Enhanced Earthquake Monitoring in the European Arctic
Galina Antonovskaya, Yana Konechnaya, Elena O. Kremenetskaya, Vladimir Asming, Tormod Kværna, Johannes Schweitzer, Frode Ringdal
This paper presents preliminary results from a cooperative initiative between the Norwegian Seismic Array (NORSAR) institution in Norway and seismological institutions in NW Russia (Arkhangelsk and Apatity). We show that the joint processing of data from the combined seismic networks of all these institutions leads to a considerable increase in the number of located seismic events in the European Arctic compared to standard seismic bulletins such as the NORSAR reviewed regional seismic bulletin and the Reviewed Event Bulletin (REB) issued by the International Data Centre (IDC) of the Comprehensive Nuclear-Test-Ban Treaty (CTBT) organization. The increase is particularly pronounced along the Gakkel Ridge to the north of the Svalbard and Franz-Josef Land archipelagos. We also note that the vast majority of the events along the Gakkel Ridge have been located slightly to the south of the ridge. We interpret this as an effect of the lack of recording stations closer to and north of the Gakkel Ridge, and the use of a one-dimensional velocity model which is not fully representative for travel-times along observed propagation paths. We conclude that while the characteristics of earthquake activity in the European Arctic is currently poorly known, the knowledge can be expected to be significantly improved by establishing the appropriate cooperative seismic recording infrastructures.

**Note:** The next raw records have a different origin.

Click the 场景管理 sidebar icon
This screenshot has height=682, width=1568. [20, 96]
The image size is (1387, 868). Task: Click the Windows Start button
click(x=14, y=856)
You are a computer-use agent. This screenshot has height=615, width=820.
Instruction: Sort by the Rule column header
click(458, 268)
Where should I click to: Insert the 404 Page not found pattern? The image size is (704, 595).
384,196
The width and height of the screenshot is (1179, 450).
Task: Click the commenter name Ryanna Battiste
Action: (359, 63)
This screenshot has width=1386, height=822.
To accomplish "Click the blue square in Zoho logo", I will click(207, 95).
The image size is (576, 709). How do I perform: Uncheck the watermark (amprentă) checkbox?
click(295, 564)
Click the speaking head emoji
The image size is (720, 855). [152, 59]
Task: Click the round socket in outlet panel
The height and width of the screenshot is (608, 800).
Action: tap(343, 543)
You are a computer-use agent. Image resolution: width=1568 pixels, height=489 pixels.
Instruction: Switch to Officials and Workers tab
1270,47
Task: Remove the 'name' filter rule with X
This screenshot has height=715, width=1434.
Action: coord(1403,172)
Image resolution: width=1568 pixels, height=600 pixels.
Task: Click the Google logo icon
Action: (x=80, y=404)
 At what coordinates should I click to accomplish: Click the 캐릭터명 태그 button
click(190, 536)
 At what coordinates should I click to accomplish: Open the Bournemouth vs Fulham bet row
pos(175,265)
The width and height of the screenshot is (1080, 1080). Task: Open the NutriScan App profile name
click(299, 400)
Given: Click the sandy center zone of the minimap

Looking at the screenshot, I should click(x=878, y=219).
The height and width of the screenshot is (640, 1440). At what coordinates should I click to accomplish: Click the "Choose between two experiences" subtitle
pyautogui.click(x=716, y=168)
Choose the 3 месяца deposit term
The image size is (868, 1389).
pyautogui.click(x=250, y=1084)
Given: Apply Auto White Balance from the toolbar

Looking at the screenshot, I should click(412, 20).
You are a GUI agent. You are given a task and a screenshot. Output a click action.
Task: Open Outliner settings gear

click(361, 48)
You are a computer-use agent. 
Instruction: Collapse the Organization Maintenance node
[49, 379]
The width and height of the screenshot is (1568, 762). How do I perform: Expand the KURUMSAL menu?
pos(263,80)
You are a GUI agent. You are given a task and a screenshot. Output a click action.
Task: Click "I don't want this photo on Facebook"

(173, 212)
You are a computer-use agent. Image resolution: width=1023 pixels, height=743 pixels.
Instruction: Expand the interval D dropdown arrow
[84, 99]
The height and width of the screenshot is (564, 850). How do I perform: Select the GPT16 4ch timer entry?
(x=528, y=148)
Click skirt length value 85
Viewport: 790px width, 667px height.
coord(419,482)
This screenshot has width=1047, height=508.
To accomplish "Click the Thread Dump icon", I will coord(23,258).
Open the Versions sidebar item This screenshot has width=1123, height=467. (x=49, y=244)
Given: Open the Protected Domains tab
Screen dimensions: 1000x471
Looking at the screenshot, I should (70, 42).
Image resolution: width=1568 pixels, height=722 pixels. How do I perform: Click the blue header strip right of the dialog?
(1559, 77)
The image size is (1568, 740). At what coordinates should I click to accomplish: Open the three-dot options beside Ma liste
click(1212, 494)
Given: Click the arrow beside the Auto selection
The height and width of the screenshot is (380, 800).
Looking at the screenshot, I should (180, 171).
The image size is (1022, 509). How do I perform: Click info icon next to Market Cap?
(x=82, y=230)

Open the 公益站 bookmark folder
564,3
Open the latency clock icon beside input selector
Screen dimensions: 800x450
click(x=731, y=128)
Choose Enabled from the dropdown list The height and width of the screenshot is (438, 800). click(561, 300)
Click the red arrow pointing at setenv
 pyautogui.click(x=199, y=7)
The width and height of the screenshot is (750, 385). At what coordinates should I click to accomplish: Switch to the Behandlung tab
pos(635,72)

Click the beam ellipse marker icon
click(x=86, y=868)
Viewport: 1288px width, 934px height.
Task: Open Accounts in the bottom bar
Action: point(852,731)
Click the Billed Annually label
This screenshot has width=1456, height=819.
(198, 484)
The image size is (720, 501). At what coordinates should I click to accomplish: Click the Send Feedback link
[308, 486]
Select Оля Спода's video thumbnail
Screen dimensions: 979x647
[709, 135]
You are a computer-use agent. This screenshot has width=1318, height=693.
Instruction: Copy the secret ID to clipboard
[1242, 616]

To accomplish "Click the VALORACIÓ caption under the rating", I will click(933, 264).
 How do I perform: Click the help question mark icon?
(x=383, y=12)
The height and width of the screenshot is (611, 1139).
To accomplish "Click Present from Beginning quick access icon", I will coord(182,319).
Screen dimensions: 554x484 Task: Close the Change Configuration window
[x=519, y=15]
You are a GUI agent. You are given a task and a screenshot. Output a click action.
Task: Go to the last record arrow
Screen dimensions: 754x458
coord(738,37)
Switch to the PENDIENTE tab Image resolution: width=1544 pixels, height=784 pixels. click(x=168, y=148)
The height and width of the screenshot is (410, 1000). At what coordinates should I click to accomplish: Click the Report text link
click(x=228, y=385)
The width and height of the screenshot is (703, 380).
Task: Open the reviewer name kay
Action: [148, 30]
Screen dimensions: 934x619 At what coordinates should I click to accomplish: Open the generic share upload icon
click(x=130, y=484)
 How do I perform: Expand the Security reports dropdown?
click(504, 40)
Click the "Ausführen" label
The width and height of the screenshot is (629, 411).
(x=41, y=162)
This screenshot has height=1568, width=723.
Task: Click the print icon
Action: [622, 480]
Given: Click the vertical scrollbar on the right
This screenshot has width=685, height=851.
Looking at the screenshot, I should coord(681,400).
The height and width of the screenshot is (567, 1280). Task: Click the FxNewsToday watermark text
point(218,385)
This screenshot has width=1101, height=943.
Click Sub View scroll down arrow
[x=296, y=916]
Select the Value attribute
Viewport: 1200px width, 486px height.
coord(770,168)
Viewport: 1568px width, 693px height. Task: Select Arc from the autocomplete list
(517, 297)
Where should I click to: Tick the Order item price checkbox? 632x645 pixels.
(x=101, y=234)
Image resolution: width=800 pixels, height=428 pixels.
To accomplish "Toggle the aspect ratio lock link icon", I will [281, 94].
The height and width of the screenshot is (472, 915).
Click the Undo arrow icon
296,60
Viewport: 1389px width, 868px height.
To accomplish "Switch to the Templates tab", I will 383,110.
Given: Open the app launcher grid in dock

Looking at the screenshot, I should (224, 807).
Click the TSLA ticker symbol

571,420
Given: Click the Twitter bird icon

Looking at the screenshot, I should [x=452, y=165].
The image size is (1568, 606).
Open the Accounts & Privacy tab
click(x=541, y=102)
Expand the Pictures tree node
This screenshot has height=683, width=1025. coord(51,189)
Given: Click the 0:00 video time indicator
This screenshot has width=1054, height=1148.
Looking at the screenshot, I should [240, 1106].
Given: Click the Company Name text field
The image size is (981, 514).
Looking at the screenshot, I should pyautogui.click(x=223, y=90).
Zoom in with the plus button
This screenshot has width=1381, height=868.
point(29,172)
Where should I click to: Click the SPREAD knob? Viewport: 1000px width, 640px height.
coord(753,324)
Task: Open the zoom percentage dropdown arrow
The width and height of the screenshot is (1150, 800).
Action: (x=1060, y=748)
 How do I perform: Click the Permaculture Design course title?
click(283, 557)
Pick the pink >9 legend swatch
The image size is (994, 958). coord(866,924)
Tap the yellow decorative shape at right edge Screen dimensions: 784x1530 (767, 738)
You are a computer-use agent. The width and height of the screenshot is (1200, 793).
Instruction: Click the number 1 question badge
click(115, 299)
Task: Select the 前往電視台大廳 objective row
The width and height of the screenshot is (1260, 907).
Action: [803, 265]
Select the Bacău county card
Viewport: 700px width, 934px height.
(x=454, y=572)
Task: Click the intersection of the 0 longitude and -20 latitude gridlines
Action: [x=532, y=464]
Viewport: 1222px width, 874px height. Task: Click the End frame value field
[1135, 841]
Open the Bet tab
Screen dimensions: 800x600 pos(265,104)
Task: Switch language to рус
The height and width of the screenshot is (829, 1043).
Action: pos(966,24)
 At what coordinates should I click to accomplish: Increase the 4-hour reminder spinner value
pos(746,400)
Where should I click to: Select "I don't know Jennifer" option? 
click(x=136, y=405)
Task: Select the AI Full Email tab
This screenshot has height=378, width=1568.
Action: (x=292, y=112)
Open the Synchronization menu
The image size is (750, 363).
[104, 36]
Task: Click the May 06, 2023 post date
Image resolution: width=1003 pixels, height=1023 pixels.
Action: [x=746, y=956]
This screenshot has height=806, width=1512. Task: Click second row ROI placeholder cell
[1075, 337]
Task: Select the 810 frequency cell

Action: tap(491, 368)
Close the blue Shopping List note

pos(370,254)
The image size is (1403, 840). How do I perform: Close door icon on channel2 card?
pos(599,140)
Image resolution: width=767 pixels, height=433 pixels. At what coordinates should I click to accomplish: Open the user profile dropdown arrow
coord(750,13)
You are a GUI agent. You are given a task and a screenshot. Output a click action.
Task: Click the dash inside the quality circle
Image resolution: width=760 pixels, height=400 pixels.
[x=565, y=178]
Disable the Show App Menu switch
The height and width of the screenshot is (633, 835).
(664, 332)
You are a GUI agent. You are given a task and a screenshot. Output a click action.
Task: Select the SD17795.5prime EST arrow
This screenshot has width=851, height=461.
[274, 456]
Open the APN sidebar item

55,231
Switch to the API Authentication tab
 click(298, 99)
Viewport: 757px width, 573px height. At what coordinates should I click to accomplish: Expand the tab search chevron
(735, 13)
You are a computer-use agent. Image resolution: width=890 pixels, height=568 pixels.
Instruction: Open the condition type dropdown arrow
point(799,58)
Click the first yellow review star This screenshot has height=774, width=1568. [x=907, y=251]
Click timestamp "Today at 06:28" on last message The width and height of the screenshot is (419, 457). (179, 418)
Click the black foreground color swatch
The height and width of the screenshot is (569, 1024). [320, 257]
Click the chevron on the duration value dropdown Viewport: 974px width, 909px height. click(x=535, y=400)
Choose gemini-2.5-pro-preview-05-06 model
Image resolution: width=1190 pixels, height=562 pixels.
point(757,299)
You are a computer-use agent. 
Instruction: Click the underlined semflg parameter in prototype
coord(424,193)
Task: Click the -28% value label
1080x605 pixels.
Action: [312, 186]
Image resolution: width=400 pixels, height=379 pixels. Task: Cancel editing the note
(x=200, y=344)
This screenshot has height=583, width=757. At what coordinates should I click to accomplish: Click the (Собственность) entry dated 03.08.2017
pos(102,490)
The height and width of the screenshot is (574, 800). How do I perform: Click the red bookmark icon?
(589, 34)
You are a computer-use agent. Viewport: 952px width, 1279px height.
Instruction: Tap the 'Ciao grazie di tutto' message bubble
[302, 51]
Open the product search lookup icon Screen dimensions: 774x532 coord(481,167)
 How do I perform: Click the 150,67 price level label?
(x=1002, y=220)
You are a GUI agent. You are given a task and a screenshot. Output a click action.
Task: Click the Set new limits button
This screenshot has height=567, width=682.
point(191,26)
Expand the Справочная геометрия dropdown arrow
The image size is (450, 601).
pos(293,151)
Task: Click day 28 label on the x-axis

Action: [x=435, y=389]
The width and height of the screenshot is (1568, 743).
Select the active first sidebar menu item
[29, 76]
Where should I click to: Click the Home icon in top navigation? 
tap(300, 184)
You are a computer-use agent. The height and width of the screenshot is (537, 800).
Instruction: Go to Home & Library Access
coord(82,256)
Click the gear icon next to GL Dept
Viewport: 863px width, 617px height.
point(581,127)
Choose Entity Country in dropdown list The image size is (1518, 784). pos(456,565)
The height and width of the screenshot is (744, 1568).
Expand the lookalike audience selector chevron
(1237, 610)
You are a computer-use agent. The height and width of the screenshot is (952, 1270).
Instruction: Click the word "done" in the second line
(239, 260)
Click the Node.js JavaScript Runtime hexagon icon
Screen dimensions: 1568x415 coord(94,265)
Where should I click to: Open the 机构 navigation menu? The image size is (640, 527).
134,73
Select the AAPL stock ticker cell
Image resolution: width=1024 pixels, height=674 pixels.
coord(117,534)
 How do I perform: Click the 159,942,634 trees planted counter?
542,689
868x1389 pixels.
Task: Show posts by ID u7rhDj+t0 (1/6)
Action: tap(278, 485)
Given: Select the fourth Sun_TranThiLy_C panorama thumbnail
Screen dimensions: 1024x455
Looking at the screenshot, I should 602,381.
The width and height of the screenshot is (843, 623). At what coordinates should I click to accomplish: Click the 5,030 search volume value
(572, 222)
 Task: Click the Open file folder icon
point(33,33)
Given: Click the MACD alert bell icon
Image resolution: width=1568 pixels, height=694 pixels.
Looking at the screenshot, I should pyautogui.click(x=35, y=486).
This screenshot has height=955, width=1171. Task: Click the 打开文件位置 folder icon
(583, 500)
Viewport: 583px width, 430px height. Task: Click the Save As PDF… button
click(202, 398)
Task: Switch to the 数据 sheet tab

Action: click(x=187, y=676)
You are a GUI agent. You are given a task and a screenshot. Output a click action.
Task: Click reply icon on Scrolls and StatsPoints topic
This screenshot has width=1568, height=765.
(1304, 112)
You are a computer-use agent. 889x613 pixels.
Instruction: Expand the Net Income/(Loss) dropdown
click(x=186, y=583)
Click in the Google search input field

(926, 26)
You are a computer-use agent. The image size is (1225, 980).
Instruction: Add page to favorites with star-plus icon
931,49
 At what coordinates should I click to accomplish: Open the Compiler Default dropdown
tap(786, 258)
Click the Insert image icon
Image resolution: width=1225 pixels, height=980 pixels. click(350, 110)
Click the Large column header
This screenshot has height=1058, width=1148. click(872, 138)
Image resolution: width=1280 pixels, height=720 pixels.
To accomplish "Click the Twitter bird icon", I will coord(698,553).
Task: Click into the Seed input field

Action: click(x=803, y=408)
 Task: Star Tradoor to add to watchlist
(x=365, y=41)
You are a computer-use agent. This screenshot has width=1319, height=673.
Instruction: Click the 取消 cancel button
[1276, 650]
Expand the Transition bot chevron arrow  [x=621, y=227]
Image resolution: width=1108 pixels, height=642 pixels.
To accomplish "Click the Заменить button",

Geophysical investigations of the area between the Mid-Atlantic Ridge and the Barents Sea: From water to the lithosphere-asthenosphere system
Marek Grad, Rolf Mjelde, Lech Krysiński, Wojciech Czuba, Audun Libak, Aleksander Guterch, IPY Project Group
As a part of the large international panel "IPY Plate Tectonics and Polar Gateways" within the "4th International Polar Year" framework, extensive geophysical studies were performed in the area of southern Svalbard, between the Mid-Atlantic Ridge and the Barents Sea. Seismic investigations were performed along three refraction and wide-angle reflection seismic lines. Integrated with gravity data the seismic data were used to determine the structure of the oceanic crust, the transition between continent and ocean (COT), and the continental structures down to the lithosphere-asthenosphere system (LAB). We demonstrate how modeling of multiple water waves can be used to determine the sound velocity in oceanic water along a seismic refraction profile. Our 2D seismic and density models documents 4–9 km thick oceanic crust formed at the Knipovich Ridge, a distinct and narrow continent-ocean transition (COT), the Caledonian suture zone between Laurentia and Barentsia, and 30–35 km thick continental crust beneath the Barents Sea. The COT west of southern Spitsbergen expresses significant excess density (more than 0.1 g/cm3 in average), which is characteristic for mafic/ultramafic and high-grade metamorphic rocks. The results of the gravity modeling show relatively weak correlation of the density with seismic velocity in the upper mantle, which suggests that the horizontal differences between oceanic and continental mantle are dominated by mineralogical changes, although a thermal effect is also present. The seismic velocity change with depth suggests lherzolite composition of the uppermost oceanic mantle, and dunite composition beneath the continental crust.